Afanion ha celebrado este fin de semana en Las Salegas del Maguillo, en Villaverde de Guadalimar (Albacete), una convivencia dirigida a familias de toda Castilla-La Mancha con hijos e hijas en fin de tratamiento oncológico, un espacio pensado para compartir, respirar, reconectar y sentirse acompañados en una etapa especialmente importante del proceso.
Bajo el nombre de “Convivencia en familia(s)”, la actividad ha reunido a familias que atraviesan el momento posterior al tratamiento, una etapa muy esperada pero también marcada por emociones complejas, donde el alivio suele convivir con el miedo, la incertidumbre o la sensación de volver poco a poco a una vida que ya no es exactamente igual.
Durante estos días, las familias han podido disfrutar de un entorno natural y seguro en el que compartir experiencias con otras personas que entienden exactamente lo que están viviendo, favoreciendo el apoyo mutuo y la creación de vínculos desde la comprensión y la empatía.
La convivencia ha incluido excursiones al Nacimiento del Río Mundo y Arroyo Frío, dinámicas grupales, distintos talleres y una fiesta de disfraces, en una programación diseñada para fomentar el descanso emocional, la conexión familiar y el acompañamiento entre iguales.

• _LÍNEAS DE PARTIDA_
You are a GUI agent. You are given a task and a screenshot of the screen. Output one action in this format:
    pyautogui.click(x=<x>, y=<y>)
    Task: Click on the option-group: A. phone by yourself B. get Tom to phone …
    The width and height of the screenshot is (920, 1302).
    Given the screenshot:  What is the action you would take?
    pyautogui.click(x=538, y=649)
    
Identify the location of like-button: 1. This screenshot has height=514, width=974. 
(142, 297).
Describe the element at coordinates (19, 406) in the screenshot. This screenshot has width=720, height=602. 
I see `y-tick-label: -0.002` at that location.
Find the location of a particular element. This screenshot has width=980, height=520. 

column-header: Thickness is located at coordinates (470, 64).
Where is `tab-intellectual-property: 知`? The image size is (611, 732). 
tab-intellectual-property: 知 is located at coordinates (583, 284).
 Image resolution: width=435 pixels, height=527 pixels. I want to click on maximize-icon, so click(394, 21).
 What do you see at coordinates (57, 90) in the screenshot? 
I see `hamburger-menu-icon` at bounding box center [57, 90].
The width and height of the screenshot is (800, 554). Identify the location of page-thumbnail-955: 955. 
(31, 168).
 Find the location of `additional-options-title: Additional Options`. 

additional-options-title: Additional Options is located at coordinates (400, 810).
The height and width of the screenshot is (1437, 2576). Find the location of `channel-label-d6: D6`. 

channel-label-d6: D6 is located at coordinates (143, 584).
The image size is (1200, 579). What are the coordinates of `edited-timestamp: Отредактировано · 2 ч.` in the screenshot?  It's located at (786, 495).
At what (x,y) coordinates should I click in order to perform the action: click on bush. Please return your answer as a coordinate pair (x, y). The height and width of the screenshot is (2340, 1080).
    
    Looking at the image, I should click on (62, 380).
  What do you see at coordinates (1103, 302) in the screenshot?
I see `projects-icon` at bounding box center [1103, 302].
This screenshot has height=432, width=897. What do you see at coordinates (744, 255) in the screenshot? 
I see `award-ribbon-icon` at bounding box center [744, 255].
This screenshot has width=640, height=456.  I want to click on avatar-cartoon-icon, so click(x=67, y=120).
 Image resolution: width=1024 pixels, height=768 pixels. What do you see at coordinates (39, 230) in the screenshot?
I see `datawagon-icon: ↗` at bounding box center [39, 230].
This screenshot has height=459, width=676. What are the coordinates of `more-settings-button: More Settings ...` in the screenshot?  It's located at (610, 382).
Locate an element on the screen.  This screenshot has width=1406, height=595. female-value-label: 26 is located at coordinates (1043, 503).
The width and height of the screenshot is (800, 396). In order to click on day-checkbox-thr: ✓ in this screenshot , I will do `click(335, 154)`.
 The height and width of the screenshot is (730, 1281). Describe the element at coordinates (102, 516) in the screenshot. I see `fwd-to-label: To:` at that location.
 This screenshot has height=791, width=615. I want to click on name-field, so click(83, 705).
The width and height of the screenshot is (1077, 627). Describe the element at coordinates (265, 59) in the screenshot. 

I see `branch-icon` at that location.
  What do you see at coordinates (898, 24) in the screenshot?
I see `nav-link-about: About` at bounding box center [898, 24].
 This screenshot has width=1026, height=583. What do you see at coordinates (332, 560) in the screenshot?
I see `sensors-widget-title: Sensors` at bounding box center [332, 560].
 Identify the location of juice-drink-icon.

• _TAREA A REALIZAR_
Continúa el texto sobre la convivencia de Afanion para familias con hijos e hijas en fin de tratamiento, empezando justo después de su última frase.

• _RESULTADO DEL EJERCICIO_
Desde Afanion han destacado la importancia de generar este tipo de espacios tras el tratamiento oncológico, ya que permiten a las familias «parar, respirar y volver a conectar con el presente después de un proceso especialmente intenso».
Además, la asociación ha subrayado que compartir miedos, emociones e incertidumbres con otras familias que reconocen esas vivencias sin necesidad de explicaciones «resulta fundamental para muchas personas en esta etapa».
Con iniciativas como esta, Afanion continúa trabajando para acompañar a las familias no solo durante el tratamiento, sino también en el después, ofreciendo espacios donde sentirse comprendidas, sostenidas y acompañadas.